## Goal
Copy the records word for word, starting at the line that holds "Task: Open a drawing with the 열기 icon" and running through the end of the records, both ends included. Leave out the pictures.

* * * * * * * * *

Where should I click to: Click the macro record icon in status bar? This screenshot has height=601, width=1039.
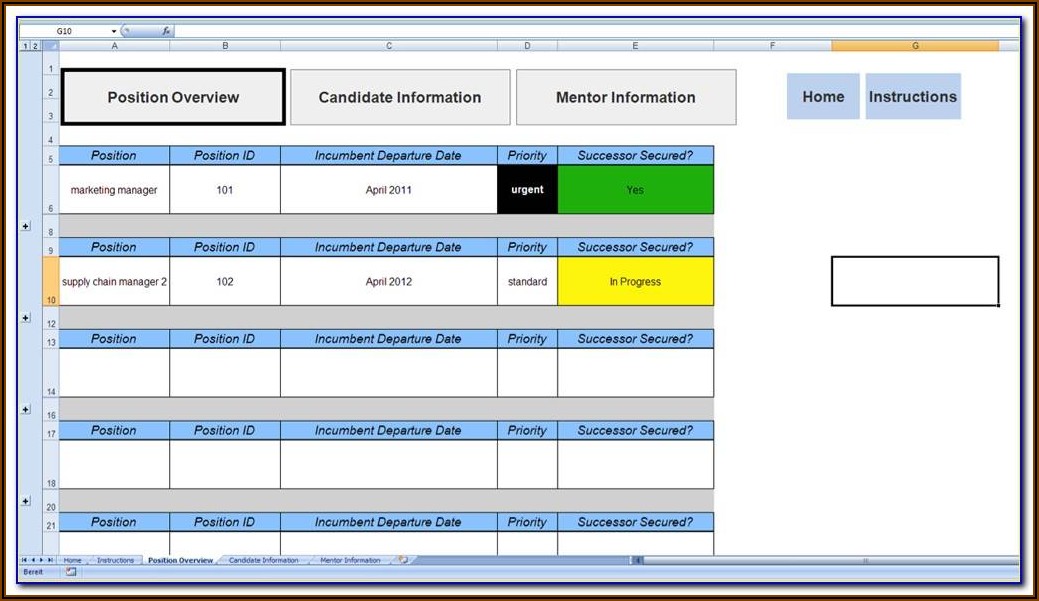(71, 572)
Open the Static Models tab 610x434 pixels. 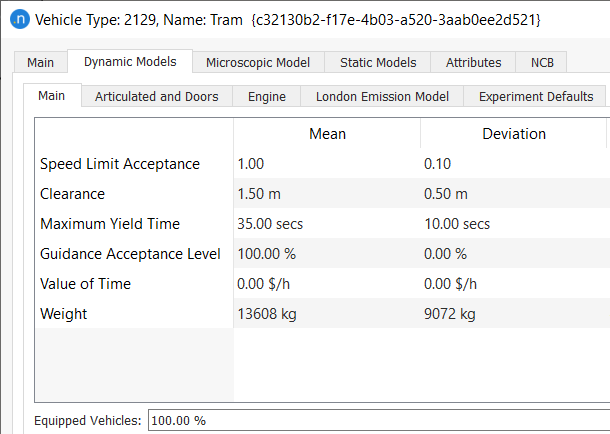tap(378, 62)
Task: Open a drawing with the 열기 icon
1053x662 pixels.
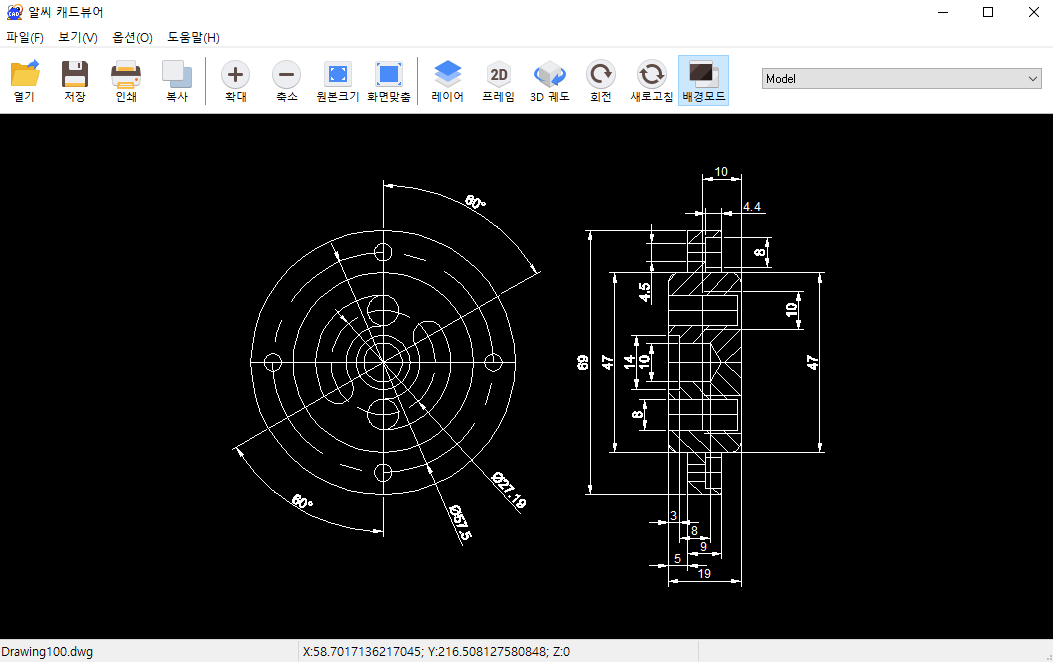Action: point(24,80)
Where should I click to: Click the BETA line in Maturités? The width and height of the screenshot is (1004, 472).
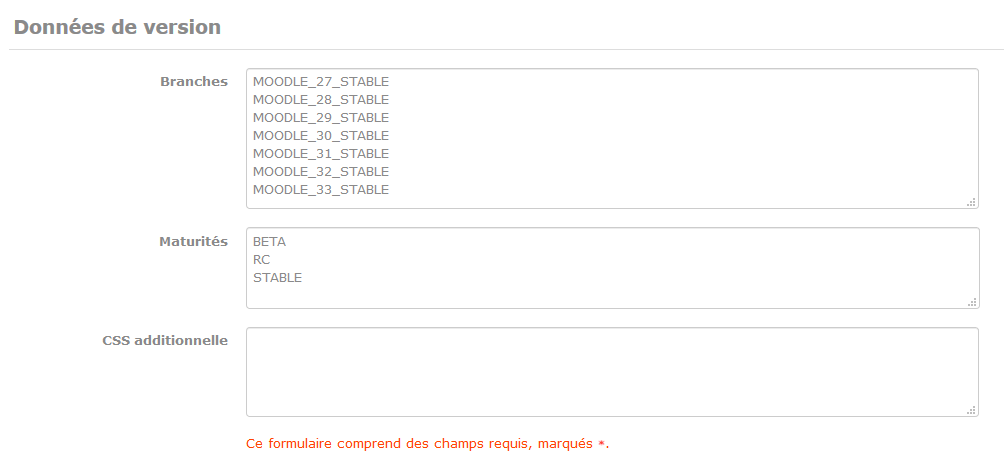click(x=270, y=242)
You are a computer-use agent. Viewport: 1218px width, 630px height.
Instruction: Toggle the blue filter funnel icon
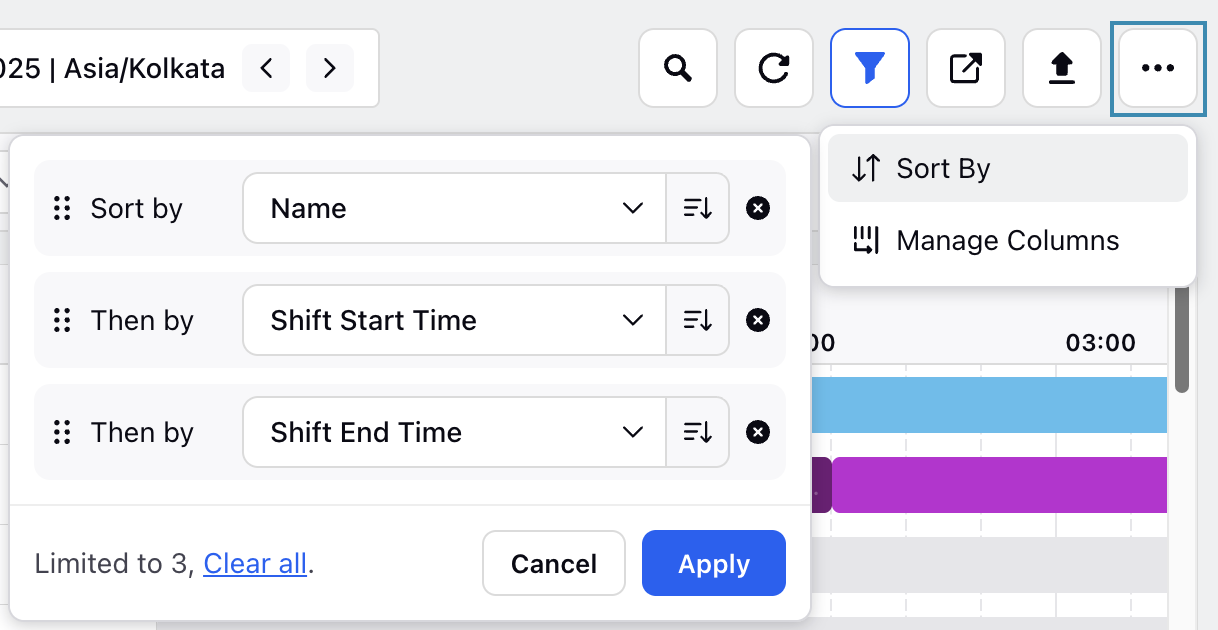click(x=870, y=68)
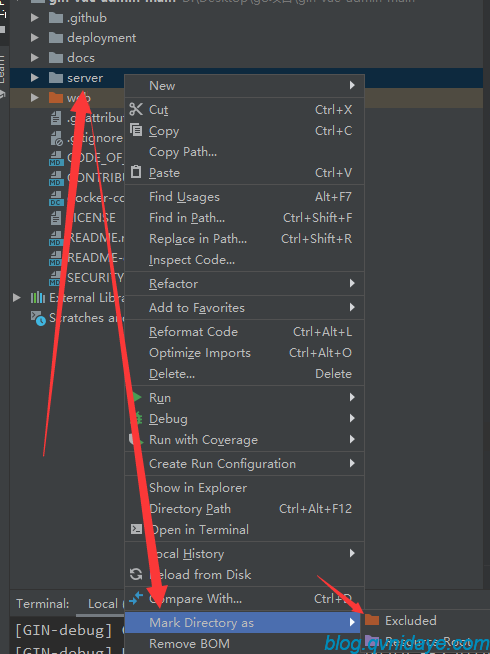Expand the External Libraries tree node
The height and width of the screenshot is (654, 490).
click(17, 297)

* * * * * * * * *

## Solution
Task: Open a drawing with the 열기 icon
1053x662 pixels.
Action: point(24,80)
Where should I click to: Click the BETA line in Maturités? The width and height of the screenshot is (1004, 472).
click(x=270, y=242)
You are a computer-use agent. Viewport: 1218px width, 630px height.
Instruction: Toggle the blue filter funnel icon
click(x=870, y=68)
Expand the External Libraries tree node
The height and width of the screenshot is (654, 490).
click(17, 297)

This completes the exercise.